Integration program update (Rob, Michael)

Tier 3 Integration Program (Doug Benjamin & Rik Yoshida)

  • last week(s):
    • further meetings this past week with regards to T3 planning.
    • several working groups for T3's - distributed storage, ddm, proof; 3 month timeframe, intermediate report in 6 weeks.
    • output will be the recommended solutions
    • T3's in the US - will be working in parallel. Expect funding soon.
    • Expect a communication from Massimo regarding call for participation of working groups.
  • this week:

Operations overview: Production (Kaushik)

Data Management & Storage Validation (Kaushik)

Shifters report (Mark)

  • Reference
  • last meeting:
    Yuri's summary from the weekly ADCoS meeting:
    http://www-hep.uta.edu/~sosebee/ADCoS/World-wide-Panda_ADCoS-report-%28Feb2-8-2010%29.html
    
    1)  2/3: MWT2_UC -- failed jobs with stage-in errors:
    2010-02-03T19:51:37| !!FAILED!!2999!! Error in copying (attempt 1): 1099 - lsm-get failed (28169):
    2010-02-03T19:51:37| !!FAILED!!2999!! Failed to transfer EVNT.106517._000459.pool.root.1: 1099 (Get error: Staging input file failed)
    >From Charles:
    I deployed a new version of pcache on MWT2_UC and something seems to have gone wrong. If I can't get this resolved quickly I'll revert to
    the previous version. ==> Issue resolved.  eLog 9202.
    2)   2/4: Problem affecting test jobs submitted to sites which now have the value "cmtConfig = i686-slc5-gcc43-opt" in schedconfigdb has been resolved.  Test scripts need an explicit job.cmtConfig = 'i686-slc4-gcc34-opt' option.  
    (Jobs were otherwise failing with errors like "Required CMTCONFIG (i686-slc5-gcc43-opt) 
    incompatible with that of local system (i686-slc4-gcc34-opt).")
    3)  2/4 - 2/5: MWT2_IU -- job failures with errors like:
    2010-02-04T20:01:34| !!FAILED!!2999!! Failed to get LFC replicas: -1 (lfc_getreplicas failed with: 2703, Could not secure the connection)

SOURCE DATA =>
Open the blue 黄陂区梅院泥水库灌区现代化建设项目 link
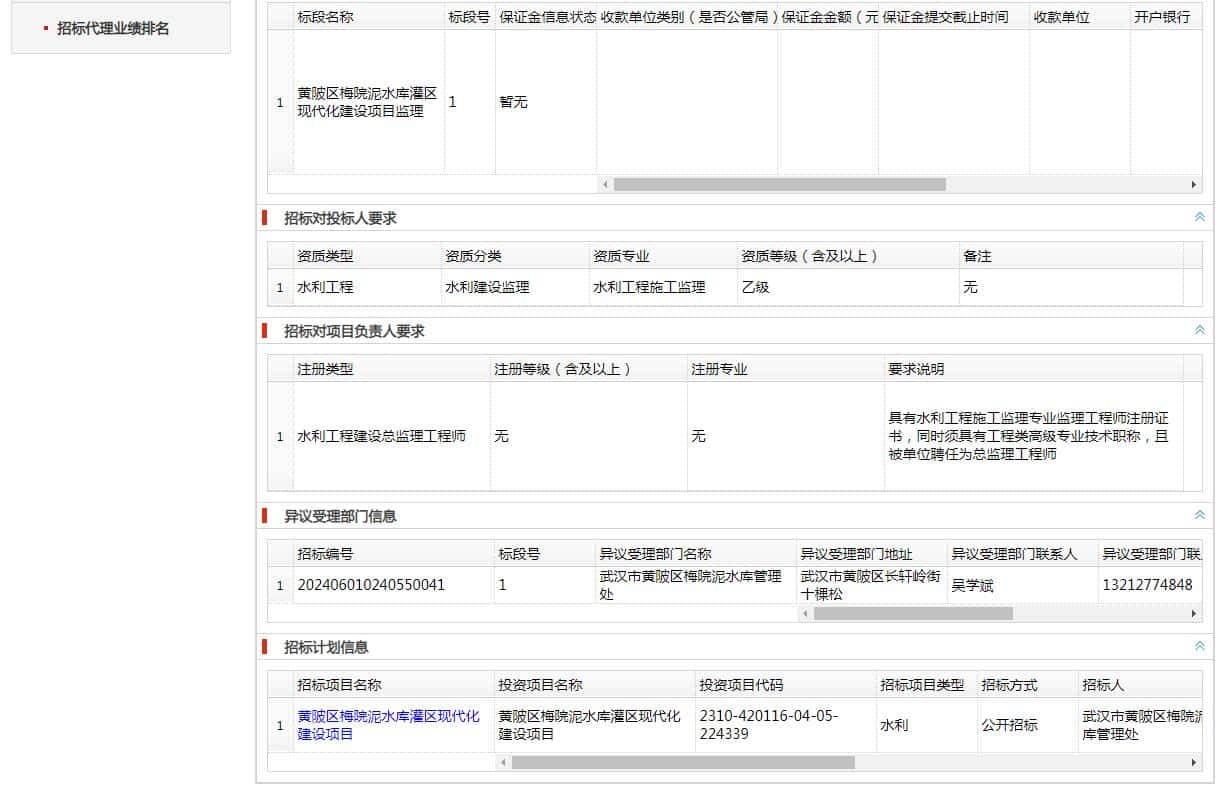This screenshot has height=790, width=1224. click(388, 725)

LIST OF TASKS =>
A. Answer these about the integration program notes:
(i) What timeframe is given for the T3 working groups?
(ii) Which site had failed jobs with stage-in errors on 2/3?
(iii) What explicit option do test scripts need?
B. Please write out the passage of the integration program notes starting at "Tier 3 Integration" and ending at "overview: Production (Kaushik)".
C. Continue the integration program notes from the point where they stop.

ANSWERS GIVEN =>
A.
(i) A 3 month timeframe, with an intermediate report in 6 weeks.
(ii) MWT2_UC.
(iii) job.cmtConfig = 'i686-slc4-gcc34-opt'

B.
Tier 3 Integration Program (Doug Benjamin & Rik Yoshida)

  • last week(s):
    • further meetings this past week with regards to T3 planning.
    • several working groups for T3's - distributed storage, ddm, proof; 3 month timeframe, intermediate report in 6 weeks.
    • output will be the recommended solutions
    • T3's in the US - will be working in parallel. Expect funding soon.
    • Expect a communication from Massimo regarding call for participation of working groups.
  • this week:

Operations overview: Production (Kaushik)

C.
    Expired certificate updated -- issue resolved.
    4)  2/5: New pilot version from Paul (42b):
    The following change was just applied to the pilot: voatlas57 was added to the server list. Requested by Tadashi Maeno.
    5)  2/5: HU_ATLAS_Tier2 set 'on-line' after test jobs completed successfully.
    6)  2/5: UTD-HEP set to 'on-line' following a site maintenance outage.  Test jobs completed successfully.
    7)  2/8: A new Savannah project is available for handling the status of sites: https://savannah.cern.ch/projects/adc-site-status/
    More to say about this later as we see how its use evolves.
    8)  2/8: AGLT2 -- gatekeeper gate01.aglt2.org crashed.  Site admins decided to use the opportunity to perform some s/w updates (SL5.4 and osg 1.2.6).  Maintenance completed, successful test jobs -- back to 'on-line'.  Savannah 62568, eLog 9369.
    9)  2/8: NET2 -- job failures with pilot error about missing file DBRelease-8.5.1.tar.gz.  Copy on disk had the name DBRelease-8.5.1.tar.gz__DQ2-1265117046.  (This can happen when there is a transfer problem -- a subsequent transfer names the file with the "__DQ2-..." extension.)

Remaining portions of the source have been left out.